Then he’d met her.
Ada Baxter.
He closed his eyes and smiled past the pain at the memory of her beautiful smile, but the image wavered and twisted like a bad dream. He opened his eyes but the image remained fixed in his mind.
Pa’s retaliation had been swift and ugly. He’d robbed the Granger bank and killed a man. The sheriff had caught and hanged him, but not before Delroy had claimed Levi had been a part of it. He’d been lucky enough not to hang, but they still sent Levi up the river with a sentence that’d put him close to middle age by the time he got out.
And while he wrestled with the new fate that had destroyed the future he’d intended, Ada had turned her back on him and married another man.
It made no sense why he wanted to see her again. Vindication? To prove to her she’d been wrong? He shook his head.
What did it matter now?
Except that it did. Which likely made him the biggest fool in the state.
* * *
“Ma?”
Ada turned from the pot of stew she was stirring to glance at her son, who had climbed up on the sofa to peer out the window. Frost covered its edges and immigrated inward. Micah placed a hand over it and let his body heat melt it away.
“What is it, honey?”
“Rider comin’.” He met her gaze. Fear lodged in her throat. She tried to hide her concern, but failed. “You want me to get the gun?”

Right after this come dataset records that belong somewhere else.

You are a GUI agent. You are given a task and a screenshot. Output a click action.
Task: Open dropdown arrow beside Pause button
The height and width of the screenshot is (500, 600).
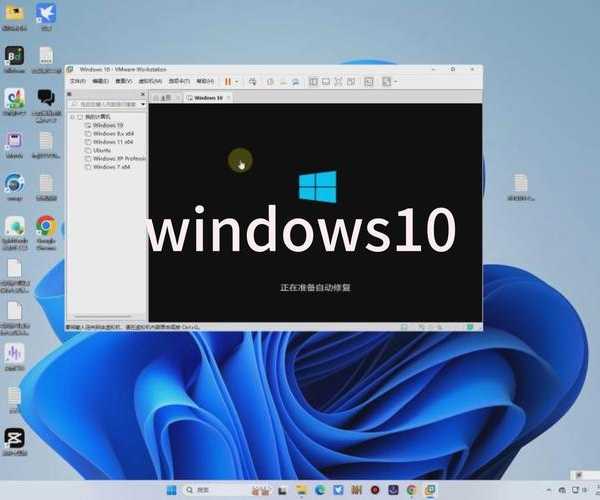pos(237,80)
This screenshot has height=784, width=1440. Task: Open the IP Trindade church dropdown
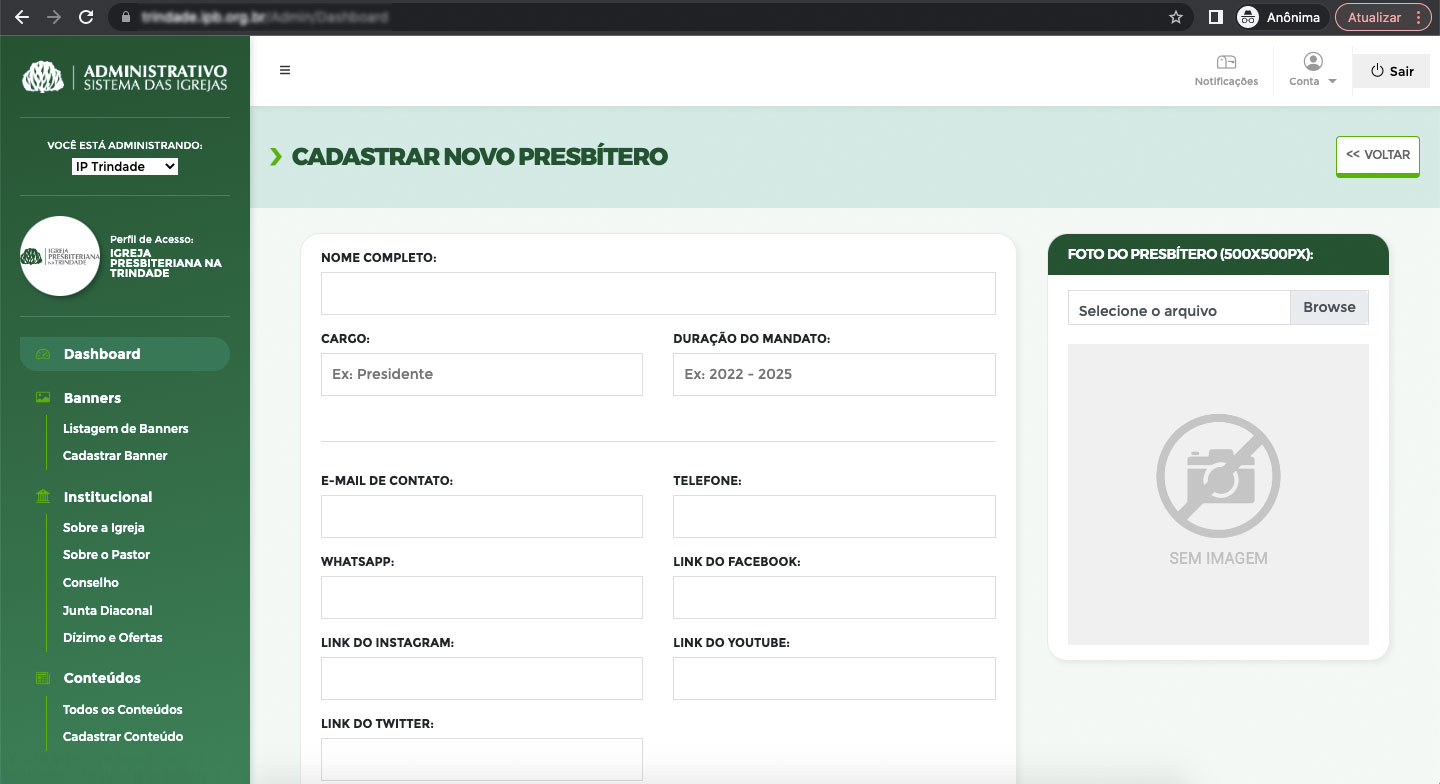(125, 166)
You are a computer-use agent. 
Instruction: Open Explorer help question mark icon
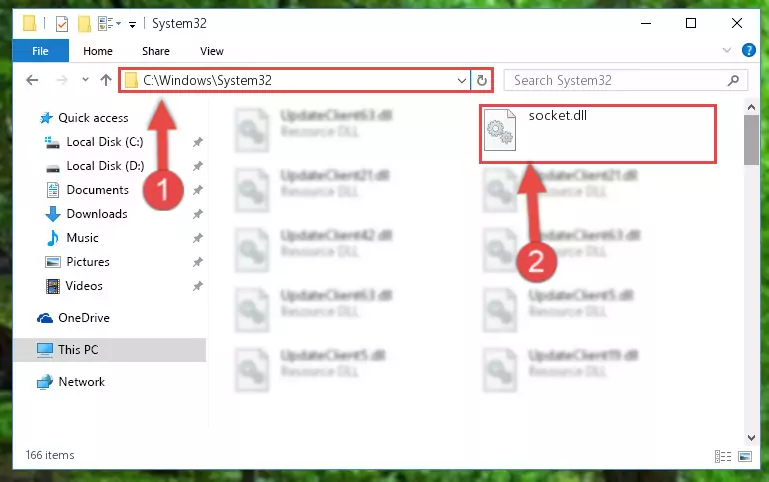[x=748, y=50]
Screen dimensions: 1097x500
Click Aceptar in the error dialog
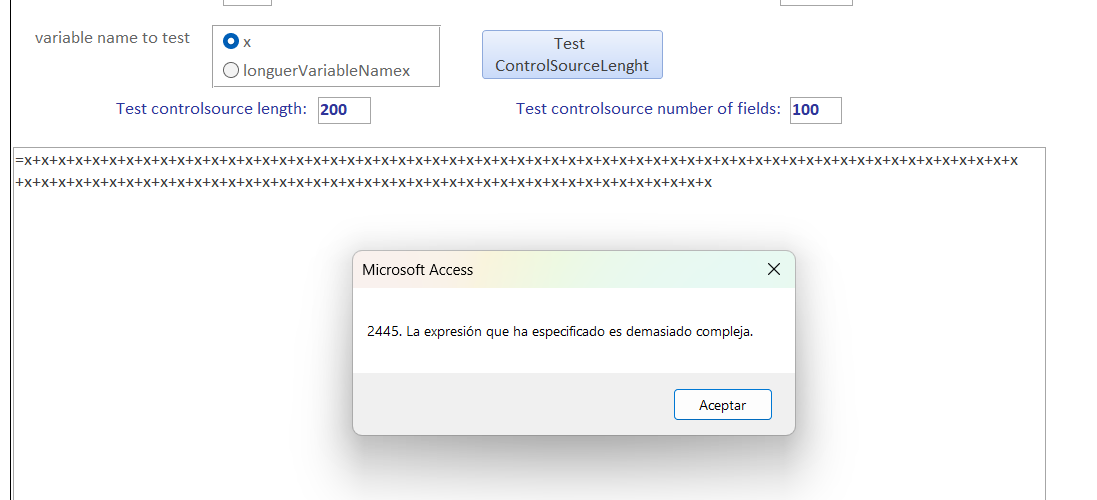click(x=722, y=405)
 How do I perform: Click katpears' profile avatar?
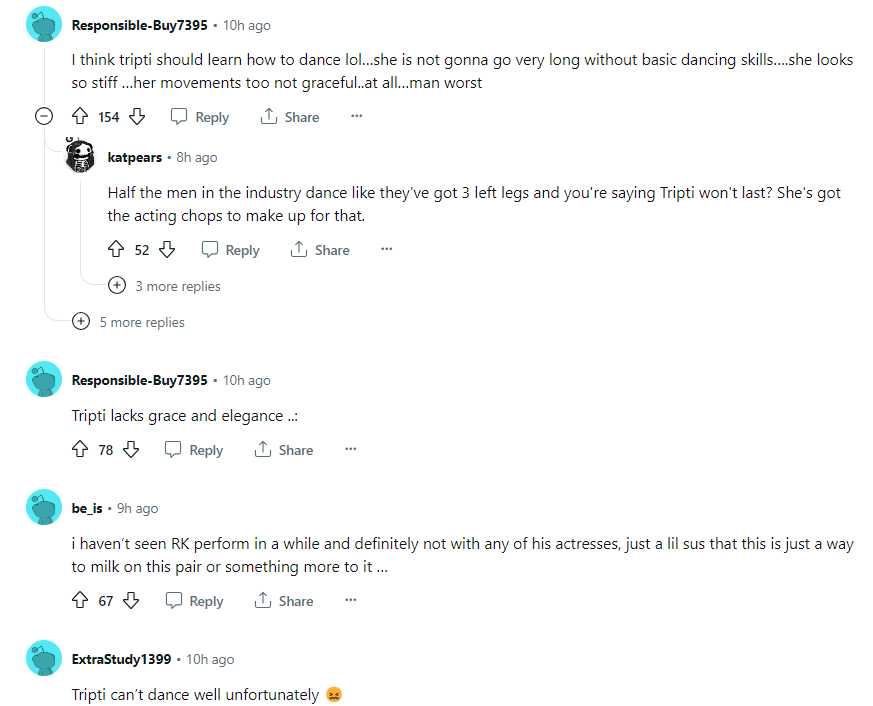coord(80,157)
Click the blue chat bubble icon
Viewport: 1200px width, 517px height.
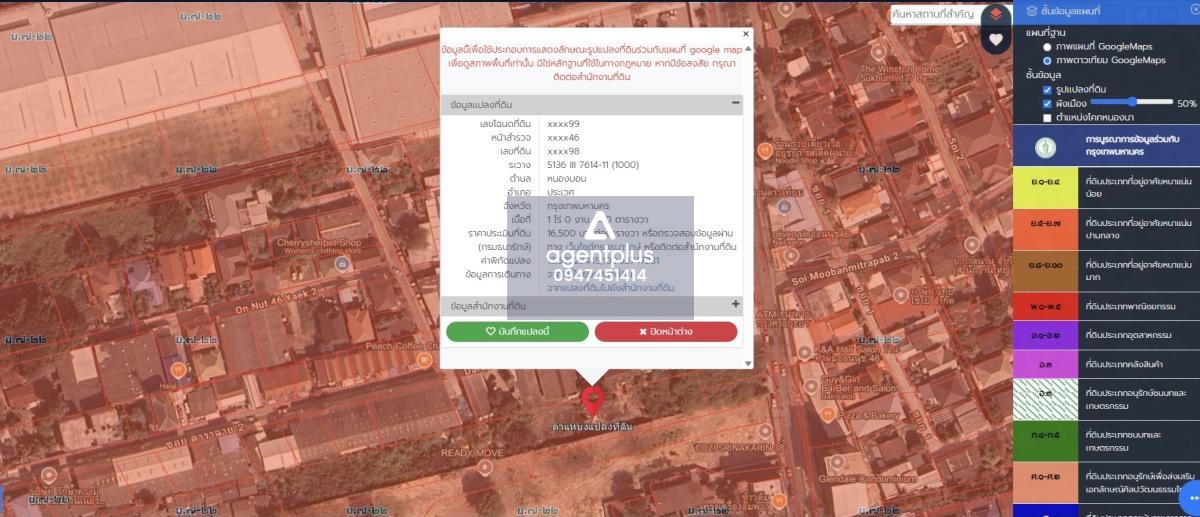[x=1191, y=497]
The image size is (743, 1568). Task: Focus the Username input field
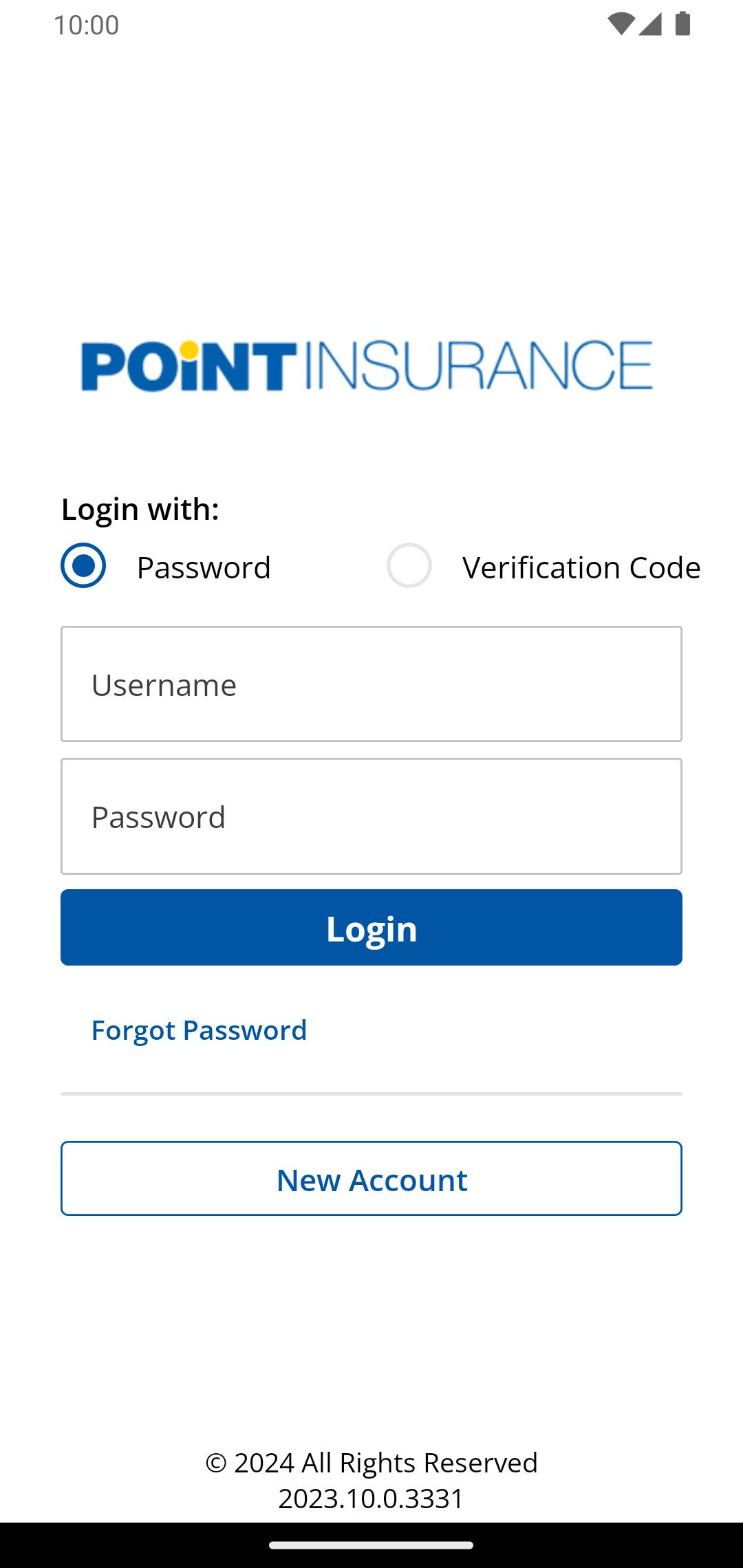[x=372, y=684]
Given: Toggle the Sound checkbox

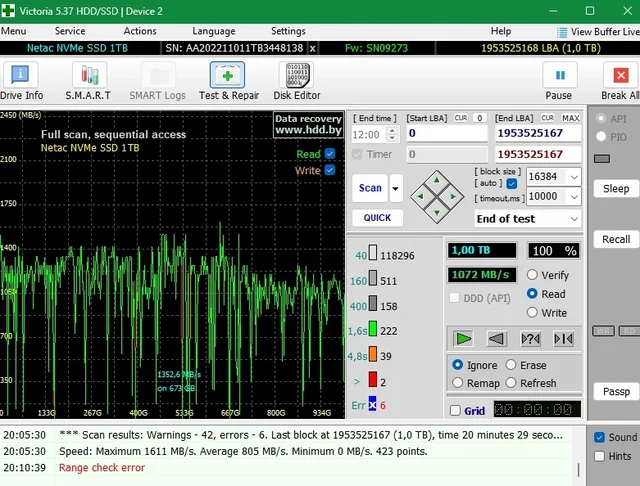Looking at the screenshot, I should 599,437.
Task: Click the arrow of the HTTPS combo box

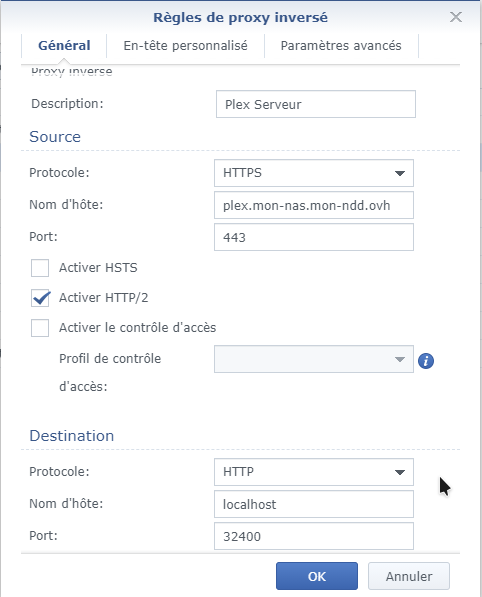Action: 400,173
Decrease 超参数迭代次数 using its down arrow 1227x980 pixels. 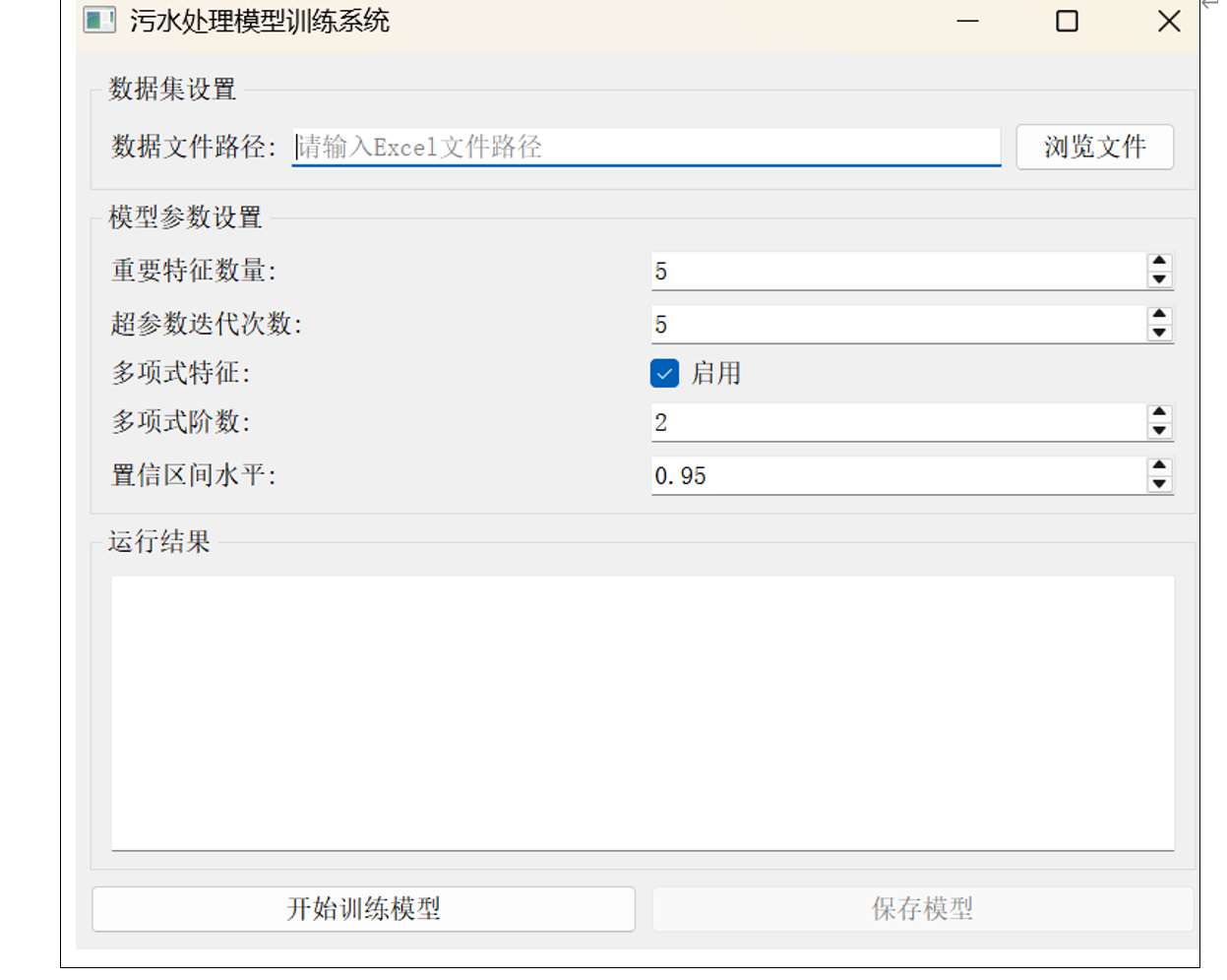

She swallowed and stopped stirring, setting the spoon on the counter. “No, sweetie. Come away from the window.” The last thing she needed was an eight-year-old playing defender of the castle. Not that the small two-room cabin was much of a castle, but it was all she had.
In truth, she didn’t even have that. Like everything else Harlan had owned, he’d left it to his mother upon his death.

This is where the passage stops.